Leaping Lizards and Self-righting Robots

By Dave Collier - 05 Jan 2012 16:22:0 GMT
Leaping Lizards and Self-righting Robots

Female Ground Agama (Agama aculeata) in the Kalahari Desert via Shutterstock

Combining the efforts of students and teachers in multiple disciplines can bring about advantageous consequences.

The separation between biology and engineering has been ignored in an interdisciplinary research project carried out at UC Berkeley. Led by Professor Robert J. Full, a team of biologists and engineers including students, both undergraduate and graduate, worked together to harmonise the approaches of both academic fields. They were investigating how a lizard utilised its tail to ensure success when jumping. Their goal was to use information from this project, and their differing perspectives on this problem, to inform future work into robotic motion.

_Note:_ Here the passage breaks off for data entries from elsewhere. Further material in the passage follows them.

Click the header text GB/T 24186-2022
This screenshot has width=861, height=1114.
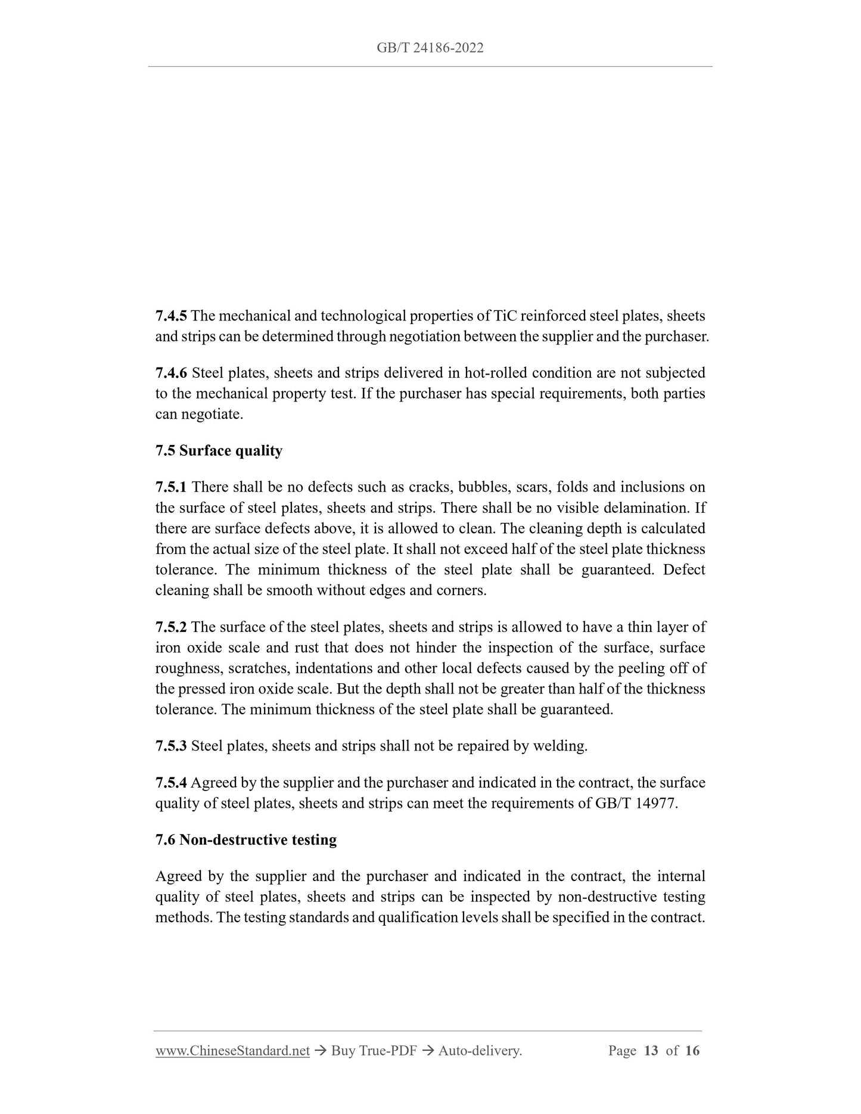point(430,48)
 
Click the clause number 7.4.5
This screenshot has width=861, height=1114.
point(170,316)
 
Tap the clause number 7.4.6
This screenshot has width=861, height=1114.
point(170,373)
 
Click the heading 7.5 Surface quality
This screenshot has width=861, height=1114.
point(219,450)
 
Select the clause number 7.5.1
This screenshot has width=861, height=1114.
point(170,487)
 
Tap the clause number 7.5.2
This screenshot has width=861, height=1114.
point(170,627)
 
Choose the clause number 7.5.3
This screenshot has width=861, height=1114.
point(170,746)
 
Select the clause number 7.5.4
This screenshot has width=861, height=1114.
point(170,783)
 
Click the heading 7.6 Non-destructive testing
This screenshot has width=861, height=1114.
point(245,840)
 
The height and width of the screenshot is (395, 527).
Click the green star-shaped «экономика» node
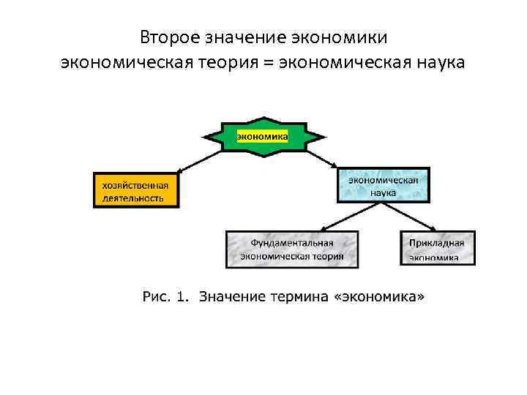(262, 135)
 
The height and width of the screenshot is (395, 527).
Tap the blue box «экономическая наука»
(383, 186)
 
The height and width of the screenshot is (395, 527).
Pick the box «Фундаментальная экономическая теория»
(292, 249)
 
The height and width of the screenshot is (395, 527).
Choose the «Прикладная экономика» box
(438, 248)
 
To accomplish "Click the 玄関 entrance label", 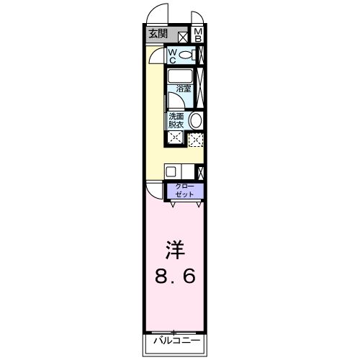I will (158, 33).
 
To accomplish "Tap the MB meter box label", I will (199, 35).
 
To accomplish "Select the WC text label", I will (174, 55).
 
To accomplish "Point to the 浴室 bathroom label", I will (184, 89).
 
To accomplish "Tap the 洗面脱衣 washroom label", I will (176, 120).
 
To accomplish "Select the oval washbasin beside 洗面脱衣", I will (196, 121).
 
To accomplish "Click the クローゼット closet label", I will (186, 191).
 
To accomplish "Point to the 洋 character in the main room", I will (176, 251).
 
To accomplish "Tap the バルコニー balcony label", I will (176, 341).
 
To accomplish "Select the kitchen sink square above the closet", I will (172, 172).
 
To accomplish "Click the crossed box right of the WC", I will (201, 55).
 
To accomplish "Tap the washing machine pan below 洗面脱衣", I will (175, 138).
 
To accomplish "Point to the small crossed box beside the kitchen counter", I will (200, 172).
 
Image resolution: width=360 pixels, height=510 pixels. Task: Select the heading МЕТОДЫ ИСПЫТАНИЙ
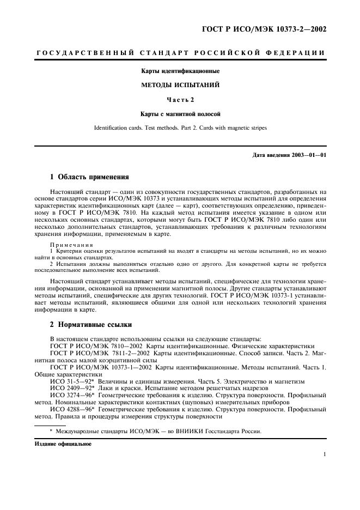click(x=180, y=85)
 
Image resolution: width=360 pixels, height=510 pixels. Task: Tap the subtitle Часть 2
click(x=180, y=99)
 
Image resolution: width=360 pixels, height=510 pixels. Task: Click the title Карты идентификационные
click(x=180, y=71)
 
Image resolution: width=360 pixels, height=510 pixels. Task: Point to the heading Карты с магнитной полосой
click(x=180, y=114)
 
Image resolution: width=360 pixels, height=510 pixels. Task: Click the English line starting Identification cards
click(x=180, y=128)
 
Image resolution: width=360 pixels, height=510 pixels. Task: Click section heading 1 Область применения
click(x=89, y=177)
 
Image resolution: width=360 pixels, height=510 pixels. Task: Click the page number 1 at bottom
click(x=324, y=454)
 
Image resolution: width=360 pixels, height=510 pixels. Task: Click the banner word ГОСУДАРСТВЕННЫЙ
click(x=82, y=53)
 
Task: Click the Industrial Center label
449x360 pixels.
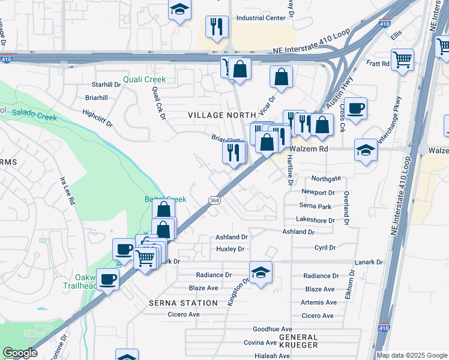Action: coord(261,18)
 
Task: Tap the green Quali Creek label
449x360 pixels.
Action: coord(144,79)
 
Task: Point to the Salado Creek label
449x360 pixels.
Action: coord(34,114)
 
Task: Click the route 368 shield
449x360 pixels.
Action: coord(214,200)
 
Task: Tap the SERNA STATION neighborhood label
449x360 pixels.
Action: coord(183,303)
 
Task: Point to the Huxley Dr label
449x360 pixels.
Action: coord(231,248)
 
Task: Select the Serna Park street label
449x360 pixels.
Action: coord(316,206)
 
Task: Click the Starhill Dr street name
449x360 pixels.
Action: coord(106,85)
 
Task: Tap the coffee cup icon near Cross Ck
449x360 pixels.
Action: coord(356,108)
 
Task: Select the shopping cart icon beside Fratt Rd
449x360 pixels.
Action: coord(402,59)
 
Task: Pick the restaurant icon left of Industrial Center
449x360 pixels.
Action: coord(217,26)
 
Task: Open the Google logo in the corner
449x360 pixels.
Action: coord(20,353)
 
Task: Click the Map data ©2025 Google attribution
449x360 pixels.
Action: coord(411,355)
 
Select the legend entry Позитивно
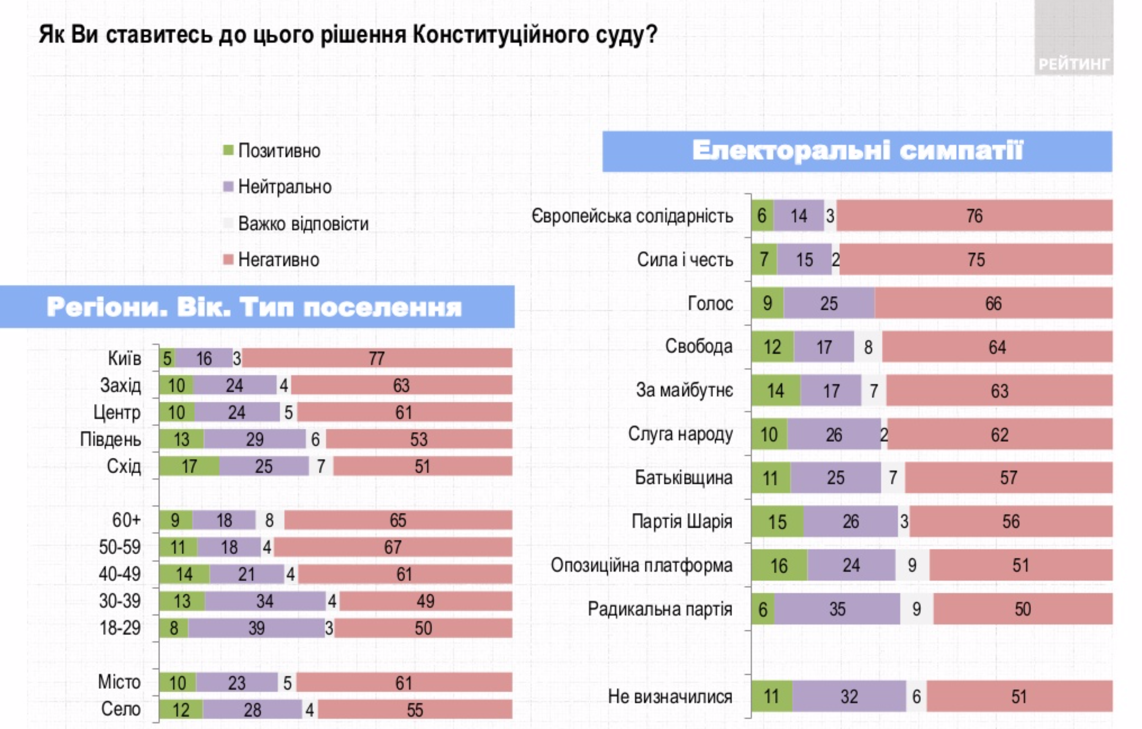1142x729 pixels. (x=279, y=151)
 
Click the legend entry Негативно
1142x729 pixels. (x=278, y=260)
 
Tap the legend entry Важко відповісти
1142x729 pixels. (x=303, y=224)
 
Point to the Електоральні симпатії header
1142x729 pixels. (x=857, y=151)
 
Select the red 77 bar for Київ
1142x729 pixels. (x=377, y=359)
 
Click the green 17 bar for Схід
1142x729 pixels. (x=189, y=466)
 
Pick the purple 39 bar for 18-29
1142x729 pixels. (x=256, y=629)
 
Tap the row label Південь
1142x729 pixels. (x=111, y=440)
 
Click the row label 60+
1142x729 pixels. (x=126, y=520)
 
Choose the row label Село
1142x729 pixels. (x=121, y=709)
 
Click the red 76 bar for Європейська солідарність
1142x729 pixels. (x=974, y=216)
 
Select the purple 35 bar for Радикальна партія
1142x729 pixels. (x=837, y=609)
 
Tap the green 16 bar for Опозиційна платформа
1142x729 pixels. (x=779, y=565)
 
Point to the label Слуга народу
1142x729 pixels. (x=680, y=434)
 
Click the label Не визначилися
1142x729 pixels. (x=670, y=697)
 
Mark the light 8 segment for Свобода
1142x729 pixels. (x=868, y=348)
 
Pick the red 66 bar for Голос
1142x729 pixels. (x=993, y=304)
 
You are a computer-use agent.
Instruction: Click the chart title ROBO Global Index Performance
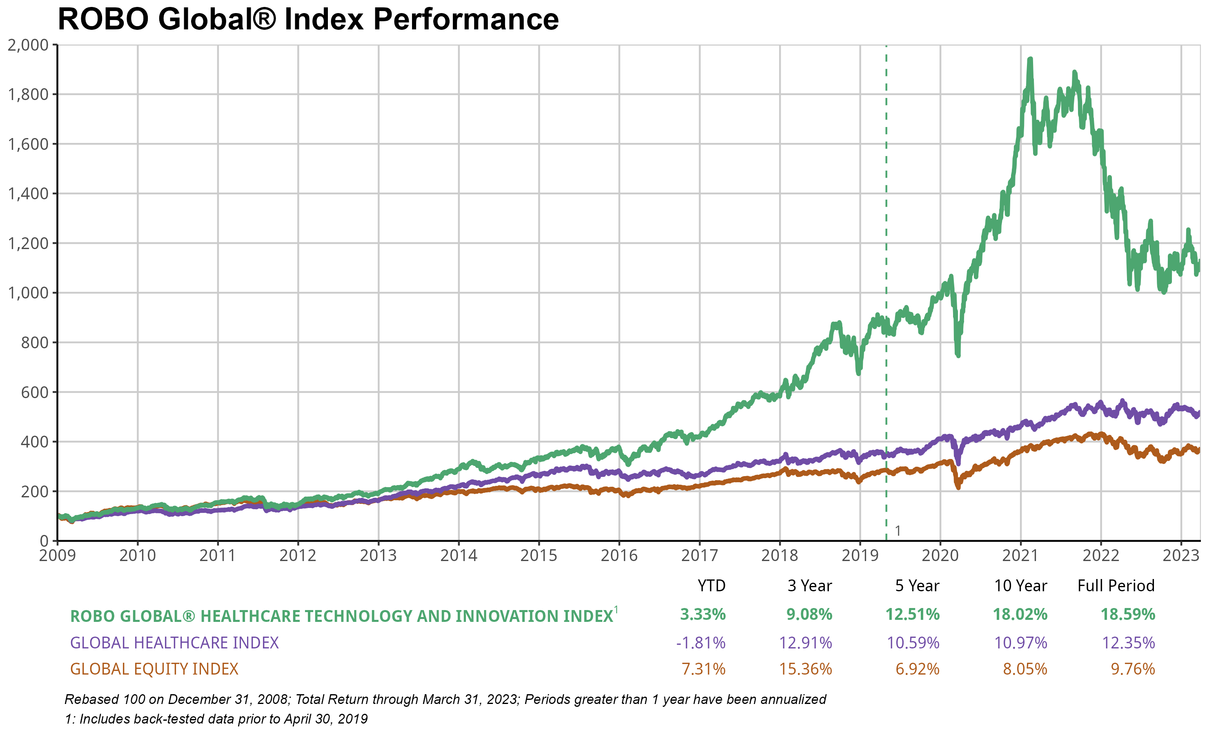click(x=308, y=20)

This is not the first project in which Professor Full has connected the natural world and opportunities for engineering solutions. He has already looked into how the microscopic hairs of a gecko's foot enable its almost supernatural ability to climb smooth surfaces. More recently, he has investigated the role of a lizard's tail in the self-righting motion seen as it falls or slips.

The motion of an Agama lizard was captured and analysed using high-speed cameras and motion capture software. The experiment was done numerous times on surfaces with various levels of friction designed to create problems for the jumping reptile. From this, the team formulated a mathematical model that could simulate the motion and created a device to test the model. The team created 'Tailbot': a simple radio-controlled car with a tail, a gyroscope and an innovative 'inertial-assisted' feedback mechanism.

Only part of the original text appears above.